CSS/JS/HTML Minifier
Minify CSS, JavaScript and HTML to reduce file size
How to use CSS/JS/HTML Minifier
Minify CSS, JavaScript and HTML to reduce file size. Removes whitespace and comments. Free online code minifier tool.
Why minify CSS, JavaScript, and HTML?
Minification removes unnecessary characters from code — whitespace, comments, newlines, and redundant syntax — without changing functionality. The result is smaller files that transfer faster over the network.
- Web performance: A 100KB unminified CSS file might become 60KB minified — a 40% reduction. Combined with gzip/Brotli compression, the transfer size drops further. Smaller files mean faster page loads, especially on mobile connections.
- JavaScript production builds: All modern JS bundlers (webpack, Vite, Parcel, esbuild) minify JavaScript as part of the production build. Understanding the output helps debug production issues.
- CSS optimization: Remove comments documenting your CSS before shipping to production. Shorthand property values and remove redundant units (0px → 0).

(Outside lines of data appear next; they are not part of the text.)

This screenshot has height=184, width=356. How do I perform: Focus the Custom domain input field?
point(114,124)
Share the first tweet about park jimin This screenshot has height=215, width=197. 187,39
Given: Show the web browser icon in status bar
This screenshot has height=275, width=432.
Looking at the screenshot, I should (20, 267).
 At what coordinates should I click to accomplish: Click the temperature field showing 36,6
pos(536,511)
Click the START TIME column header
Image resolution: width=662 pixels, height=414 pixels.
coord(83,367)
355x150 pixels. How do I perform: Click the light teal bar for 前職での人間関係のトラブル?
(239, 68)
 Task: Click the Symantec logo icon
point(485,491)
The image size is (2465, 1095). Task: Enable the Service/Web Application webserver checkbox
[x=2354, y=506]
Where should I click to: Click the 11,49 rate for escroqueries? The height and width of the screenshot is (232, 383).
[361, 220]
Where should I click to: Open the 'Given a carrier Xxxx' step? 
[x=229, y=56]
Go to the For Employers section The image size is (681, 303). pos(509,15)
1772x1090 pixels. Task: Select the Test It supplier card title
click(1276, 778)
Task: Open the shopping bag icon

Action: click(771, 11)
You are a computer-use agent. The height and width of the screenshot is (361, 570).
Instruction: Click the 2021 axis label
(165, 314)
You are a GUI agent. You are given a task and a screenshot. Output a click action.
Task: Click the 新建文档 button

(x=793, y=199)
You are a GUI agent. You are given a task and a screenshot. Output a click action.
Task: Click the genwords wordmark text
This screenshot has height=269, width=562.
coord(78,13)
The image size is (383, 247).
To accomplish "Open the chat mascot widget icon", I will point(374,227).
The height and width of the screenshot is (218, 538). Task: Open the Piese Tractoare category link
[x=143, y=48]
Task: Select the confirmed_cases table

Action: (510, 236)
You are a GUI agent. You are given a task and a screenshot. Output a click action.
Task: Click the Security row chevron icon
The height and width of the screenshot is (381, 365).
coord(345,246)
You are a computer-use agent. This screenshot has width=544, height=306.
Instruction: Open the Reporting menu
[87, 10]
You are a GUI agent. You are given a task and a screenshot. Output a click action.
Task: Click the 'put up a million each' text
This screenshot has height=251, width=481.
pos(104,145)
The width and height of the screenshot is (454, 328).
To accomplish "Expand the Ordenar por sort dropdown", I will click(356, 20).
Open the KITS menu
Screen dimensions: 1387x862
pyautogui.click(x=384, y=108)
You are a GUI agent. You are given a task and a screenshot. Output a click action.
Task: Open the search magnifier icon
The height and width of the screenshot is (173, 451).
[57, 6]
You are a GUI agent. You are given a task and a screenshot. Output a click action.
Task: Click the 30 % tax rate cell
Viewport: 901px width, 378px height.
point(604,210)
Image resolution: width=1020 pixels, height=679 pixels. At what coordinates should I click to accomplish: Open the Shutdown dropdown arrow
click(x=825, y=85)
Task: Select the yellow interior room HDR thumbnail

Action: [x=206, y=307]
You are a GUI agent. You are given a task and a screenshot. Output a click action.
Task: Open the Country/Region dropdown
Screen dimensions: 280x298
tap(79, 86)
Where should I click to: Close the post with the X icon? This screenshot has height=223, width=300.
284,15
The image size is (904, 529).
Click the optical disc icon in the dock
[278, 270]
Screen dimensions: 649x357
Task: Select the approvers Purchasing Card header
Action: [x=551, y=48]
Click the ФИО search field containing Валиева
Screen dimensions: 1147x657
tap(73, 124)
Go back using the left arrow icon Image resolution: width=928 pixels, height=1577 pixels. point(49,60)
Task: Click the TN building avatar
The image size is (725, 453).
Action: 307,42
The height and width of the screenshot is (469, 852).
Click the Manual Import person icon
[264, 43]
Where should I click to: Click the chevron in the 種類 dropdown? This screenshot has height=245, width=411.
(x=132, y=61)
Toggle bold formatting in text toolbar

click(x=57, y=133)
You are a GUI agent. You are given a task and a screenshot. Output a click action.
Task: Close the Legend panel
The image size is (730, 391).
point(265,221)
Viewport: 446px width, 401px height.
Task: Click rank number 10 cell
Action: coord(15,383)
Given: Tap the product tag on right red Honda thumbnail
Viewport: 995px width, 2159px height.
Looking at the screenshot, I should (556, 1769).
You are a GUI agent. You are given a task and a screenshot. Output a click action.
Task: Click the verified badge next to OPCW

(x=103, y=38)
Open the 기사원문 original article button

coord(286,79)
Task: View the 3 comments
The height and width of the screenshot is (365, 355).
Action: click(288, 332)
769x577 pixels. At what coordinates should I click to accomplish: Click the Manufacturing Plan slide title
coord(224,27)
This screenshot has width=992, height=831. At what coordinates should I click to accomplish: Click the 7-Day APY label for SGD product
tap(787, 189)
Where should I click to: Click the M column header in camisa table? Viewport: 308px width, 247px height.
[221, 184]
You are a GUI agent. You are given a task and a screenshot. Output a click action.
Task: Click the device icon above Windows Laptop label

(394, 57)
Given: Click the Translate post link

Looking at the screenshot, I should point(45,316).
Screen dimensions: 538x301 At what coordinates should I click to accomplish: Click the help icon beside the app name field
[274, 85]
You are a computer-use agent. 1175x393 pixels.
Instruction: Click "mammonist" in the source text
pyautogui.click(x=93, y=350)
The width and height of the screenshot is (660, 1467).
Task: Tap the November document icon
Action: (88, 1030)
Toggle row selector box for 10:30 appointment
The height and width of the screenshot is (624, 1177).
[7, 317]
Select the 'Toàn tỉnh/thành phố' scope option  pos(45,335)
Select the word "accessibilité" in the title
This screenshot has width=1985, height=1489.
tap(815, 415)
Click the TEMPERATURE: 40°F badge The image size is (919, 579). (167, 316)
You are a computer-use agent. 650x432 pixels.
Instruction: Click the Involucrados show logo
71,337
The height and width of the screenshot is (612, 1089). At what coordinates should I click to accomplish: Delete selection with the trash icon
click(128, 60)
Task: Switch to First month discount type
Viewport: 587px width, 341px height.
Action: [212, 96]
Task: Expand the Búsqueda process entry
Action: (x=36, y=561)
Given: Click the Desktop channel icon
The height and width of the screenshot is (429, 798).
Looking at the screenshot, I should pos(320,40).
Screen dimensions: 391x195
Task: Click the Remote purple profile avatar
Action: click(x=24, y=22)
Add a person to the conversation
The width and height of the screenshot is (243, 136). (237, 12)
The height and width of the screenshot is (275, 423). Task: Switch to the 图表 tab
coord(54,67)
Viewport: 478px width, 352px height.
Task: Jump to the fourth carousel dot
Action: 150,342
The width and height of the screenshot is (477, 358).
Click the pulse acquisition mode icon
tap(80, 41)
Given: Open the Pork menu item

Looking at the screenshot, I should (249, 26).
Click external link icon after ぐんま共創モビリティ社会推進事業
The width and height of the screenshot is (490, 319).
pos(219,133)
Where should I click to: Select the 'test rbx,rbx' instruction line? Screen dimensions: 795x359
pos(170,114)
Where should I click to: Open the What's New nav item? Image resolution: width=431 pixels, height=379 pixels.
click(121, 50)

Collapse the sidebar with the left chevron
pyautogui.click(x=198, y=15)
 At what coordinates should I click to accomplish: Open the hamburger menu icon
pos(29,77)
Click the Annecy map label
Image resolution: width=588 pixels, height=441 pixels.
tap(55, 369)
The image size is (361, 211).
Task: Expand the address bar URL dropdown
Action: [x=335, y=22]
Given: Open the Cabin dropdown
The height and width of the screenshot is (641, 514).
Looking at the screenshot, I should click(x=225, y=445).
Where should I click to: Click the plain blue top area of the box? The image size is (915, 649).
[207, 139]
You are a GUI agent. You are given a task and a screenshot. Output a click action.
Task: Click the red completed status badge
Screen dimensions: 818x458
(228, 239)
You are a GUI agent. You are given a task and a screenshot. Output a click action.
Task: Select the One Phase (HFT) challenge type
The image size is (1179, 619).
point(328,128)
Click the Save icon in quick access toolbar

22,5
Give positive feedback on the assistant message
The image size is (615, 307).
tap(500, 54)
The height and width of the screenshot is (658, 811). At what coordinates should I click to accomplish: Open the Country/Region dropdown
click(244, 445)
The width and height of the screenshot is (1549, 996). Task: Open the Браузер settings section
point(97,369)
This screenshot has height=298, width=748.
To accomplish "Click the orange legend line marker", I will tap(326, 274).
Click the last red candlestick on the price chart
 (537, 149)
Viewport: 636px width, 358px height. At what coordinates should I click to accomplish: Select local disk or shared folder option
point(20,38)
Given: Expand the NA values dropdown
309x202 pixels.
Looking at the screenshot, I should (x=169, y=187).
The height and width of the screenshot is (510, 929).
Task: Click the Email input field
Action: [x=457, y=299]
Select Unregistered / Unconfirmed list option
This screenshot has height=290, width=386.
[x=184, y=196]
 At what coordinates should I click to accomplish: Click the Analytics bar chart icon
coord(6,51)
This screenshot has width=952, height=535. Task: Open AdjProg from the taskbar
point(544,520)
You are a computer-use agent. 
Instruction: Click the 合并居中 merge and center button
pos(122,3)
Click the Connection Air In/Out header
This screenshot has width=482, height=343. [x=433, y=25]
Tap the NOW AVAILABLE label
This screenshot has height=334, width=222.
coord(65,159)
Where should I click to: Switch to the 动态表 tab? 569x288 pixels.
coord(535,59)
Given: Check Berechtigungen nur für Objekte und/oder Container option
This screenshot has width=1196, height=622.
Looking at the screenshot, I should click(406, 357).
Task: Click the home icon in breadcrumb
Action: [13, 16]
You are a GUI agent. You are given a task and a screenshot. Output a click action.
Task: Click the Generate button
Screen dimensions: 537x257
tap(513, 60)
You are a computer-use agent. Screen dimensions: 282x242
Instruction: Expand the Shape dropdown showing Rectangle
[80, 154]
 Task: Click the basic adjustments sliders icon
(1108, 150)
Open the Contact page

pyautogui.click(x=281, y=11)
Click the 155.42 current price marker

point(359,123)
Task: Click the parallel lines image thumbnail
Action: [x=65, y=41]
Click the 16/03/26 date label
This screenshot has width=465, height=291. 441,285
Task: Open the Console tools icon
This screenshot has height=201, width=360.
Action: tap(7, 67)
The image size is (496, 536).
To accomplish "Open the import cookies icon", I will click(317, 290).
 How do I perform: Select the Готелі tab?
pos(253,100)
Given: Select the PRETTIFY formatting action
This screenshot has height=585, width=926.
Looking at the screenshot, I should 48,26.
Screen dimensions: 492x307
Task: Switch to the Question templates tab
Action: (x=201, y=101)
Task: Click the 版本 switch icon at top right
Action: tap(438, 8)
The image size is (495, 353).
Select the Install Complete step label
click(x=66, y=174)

- Email HTML: Some email clients have size limits for HTML emails. Minifying the HTML reduces the risk of Gmail clipping the message.
- Quick manual optimization: Minify a CSS snippet or inline script before embedding in another file — without setting up a full build pipeline.
Beyond minification: True JavaScript optimization also involves tree-shaking (removing unused code), bundling (combining files), and code splitting (loading only what is needed). Minification alone reduces size by 20-40%; full optimization can reduce 10x.
Frequently Asked Questions
What is the difference between minification and obfuscation?
Minification removes whitespace and shortens names for smaller file size — it is a side effect that the code becomes harder to read. Obfuscation intentionally makes code difficult to understand and reverse-engineer — renaming variables to single characters, adding dead code, and encoding strings. Minification is standard practice; obfuscation is used to protect proprietary logic.
Can minified code be un-minified?
CSS and HTML can be pretty-printed back to readable form since they are fully deterministic. JavaScript minification that renames variables cannot be perfectly reversed — variable names are lost. Source maps (.map files) link minified code back to original source code for debugging in browser DevTools.
What is a source map?
A source map is a JSON file that maps minified/compiled code back to the original source. Browser DevTools use source maps to show original variable names and line numbers when debugging minified code. Include source maps in development; optionally exclude them in production to protect source code.
Does HTML minification affect SEO?
No — search engine crawlers parse the DOM, not the raw HTML bytes. Minified HTML is functionally identical to formatted HTML. Minification only affects file transfer size, not content or structure.
What is tree-shaking?
Tree-shaking removes unused code (dead code elimination) from JavaScript bundles. If you import a library but only use 2 of its 50 functions, tree-shaking removes the other 48 from the bundle. It requires ES modules (import/export syntax) and is performed by bundlers like webpack and Rollup, not by simple minifiers.
Manual minifier vs build tool vs CDN
A manual minifier (this tool) is for quick, one-off optimization of a snippet without build tooling. A build tool (webpack, Vite, Parcel) automates minification as part of every production build — essential for projects with many files. A CDN may serve pre-minified versions of popular libraries (jQuery, Bootstrap, React). For production websites, automated build tools are the standard. This tool is useful for learning, debugging, or optimizing a single file without setting up a build pipeline.